Abstract
Abstract
Purpose
The erythrocyte sedimentation rate (ESR) and white blood cell (WBC) count are frequently obtained in the work-up of post-operative fever. However, their diagnostic utility depends upon comparison with normative peri-operative trends which have not yet been described. The purpose of this study is to define a range of erythrocyte sedimentation rates and white blood cell counts following spinal instrumentation and fusion in non-infected patients.
Methods
Seventy-five patients underwent spinal instrumentation and fusion. The erythrocyte sedimentation rate and white blood cell count were recorded pre-operatively, at 3 and 7 days post-operatively, and at 1 and 3 months post-operatively.
Results
Both erythrocyte sedimentation rate and white blood cell count trends demonstrated an early peak, followed by a gradual return to normal. Peak erythrocyte sedimentation rates occurred within the first week post-operatively in 98% of patients. Peak white blood cell counts occurred with the first week in 85% of patients. In the absence of infection, the erythrocyte sedimentation rate was abnormally elevated in 78% of patients at 1 month and in 53% of patients at 3 months post-operatively. The white blood cell count was abnormally elevated in only 6% of patients at 1 month post-operatively. Longer surgical time was associated with elevated white cell count at 1 week post-operatively. The fusion of more vertebral levels had a negative relationship with elevated erythrocyte sedimentation rate at 1 week post-operatively. The anterior surgical approach was associated with significantly lower erythrocyte sedimentation rate at 1 month post-operatively and with lower white cell count at 1 week post-operatively.
Conclusion
In non-infected spinal fusion surgeries, erythrocyte sedimentation rates are in the abnormal range in 78% of patients at 1 month and in 53% of patients at 3 months post-operatively, suggesting that the erythrocyte sedimentation rate is of limited diagnostic value in the early post-operative period.
Introduction
Surgical site infections (SSIs) following instrumented spinal fusion are an infrequent but potentially devastating complication, reported to occur in 0.9–8.3% of fusions [1–8]. Deep wound infection represents the most frequent complication of scoliosis surgery requiring reoperation [9]. The presence of instrumentation within the fusion bed creates an environment that fosters bacterial growth through glycocalyx formation and further increases the risk of SSI [10].

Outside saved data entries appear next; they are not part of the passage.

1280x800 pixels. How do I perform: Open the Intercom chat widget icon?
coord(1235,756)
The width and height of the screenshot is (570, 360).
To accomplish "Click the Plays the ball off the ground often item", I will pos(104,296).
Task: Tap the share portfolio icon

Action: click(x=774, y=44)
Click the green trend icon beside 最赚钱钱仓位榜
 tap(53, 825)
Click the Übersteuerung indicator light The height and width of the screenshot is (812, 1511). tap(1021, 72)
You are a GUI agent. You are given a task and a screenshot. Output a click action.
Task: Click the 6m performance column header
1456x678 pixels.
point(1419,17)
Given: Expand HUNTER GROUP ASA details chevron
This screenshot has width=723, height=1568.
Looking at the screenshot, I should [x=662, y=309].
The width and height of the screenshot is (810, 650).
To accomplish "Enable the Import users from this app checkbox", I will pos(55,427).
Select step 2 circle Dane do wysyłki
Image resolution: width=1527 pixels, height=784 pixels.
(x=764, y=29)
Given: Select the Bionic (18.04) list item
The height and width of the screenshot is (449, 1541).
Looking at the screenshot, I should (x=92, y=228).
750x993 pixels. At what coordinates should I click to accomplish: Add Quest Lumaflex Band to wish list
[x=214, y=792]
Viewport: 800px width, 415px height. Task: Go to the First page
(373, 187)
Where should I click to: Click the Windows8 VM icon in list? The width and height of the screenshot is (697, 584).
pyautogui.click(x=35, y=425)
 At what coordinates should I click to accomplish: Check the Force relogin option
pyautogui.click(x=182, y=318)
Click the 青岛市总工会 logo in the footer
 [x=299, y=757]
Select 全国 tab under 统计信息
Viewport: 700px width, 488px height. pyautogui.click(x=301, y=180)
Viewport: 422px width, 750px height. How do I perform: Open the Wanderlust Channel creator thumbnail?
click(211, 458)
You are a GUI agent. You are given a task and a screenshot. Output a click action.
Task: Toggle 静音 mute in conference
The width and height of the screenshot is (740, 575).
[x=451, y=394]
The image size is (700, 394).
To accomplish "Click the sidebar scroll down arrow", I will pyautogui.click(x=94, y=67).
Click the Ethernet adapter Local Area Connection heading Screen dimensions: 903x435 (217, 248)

SSIs after spinal instrumentation and fusion can have a non-specific presentation and be difficult to definitively diagnose. SSIs are most commonly characterized by the presence of non-specific symptoms, including pain, a fluctuant peri-incisional area, and wound drainage [2, 6]. This non-specific presentation and the absence of diagnostic laboratory tests to differentiate SSIs from other causes of pain, fever, or implant failure can delay the diagnosis of SSI.
There are no known reliable laboratory parameters to diagnose or predict infection after spinal fusion. Inflammatory markers including the white blood cell (WBC) count and erythrocyte sedimentation rate (ESR) are often employed as diagnostic tools in orthopedics. These laboratory parameters have successfully been utilized in the diagnosis of septic arthritis in children [11], infected total joint arthroplasty [12–17], and pediatric acute hematogenous osteomyelitis [18–20]. Because of this, the ESR and WBC count are frequently obtained in the work-up of early post-operative fever following spine instrumentation and fusion. However, normative peri-operative trends of these parameters remain to be described following pediatric spinal deformity surgery. The utility of inflammatory parameters as diagnostic entities in the early peri-operative period depends on the knowledge of normative trends.
The objectives of our study were to define the normative range of the ESR and WBC count following spinal instrumentation and fusion in non-infected pediatric patients, to characterize the trends of these parameters in this period, and to determine whether or not operative or demographic parameters are correlated with increased ESR or WBC count in the early post-operative period.
Materials and methods
The study cohort consisted of 75 primary spinal fusions performed at one of our tertiary-care pediatric hospitals between April 1994 and January 1997. Surgery was performed by three different staff orthopedic surgeons. The WBC count and ESR were checked pre-operatively, at 3 and 7 days post-operatively, and at 1 and 3 months post-operatively. Diagnosis, age of the patient, duration of anesthesia and surgery, surgical approach, estimated intraoperative blood loss, and the number of vertebral levels fused were all recorded. A note was made of any patients who returned to the operating room for any complication or for any signs or symptoms consistent with infection, including post-operative wound drainage or dehiscence, back pain, fevers, or chills. Infection was defined by the presence of positive intraoperative cultures taken at the time of removal of instrumentation or, if cultures were negative, a clinical presentation consistent with infection.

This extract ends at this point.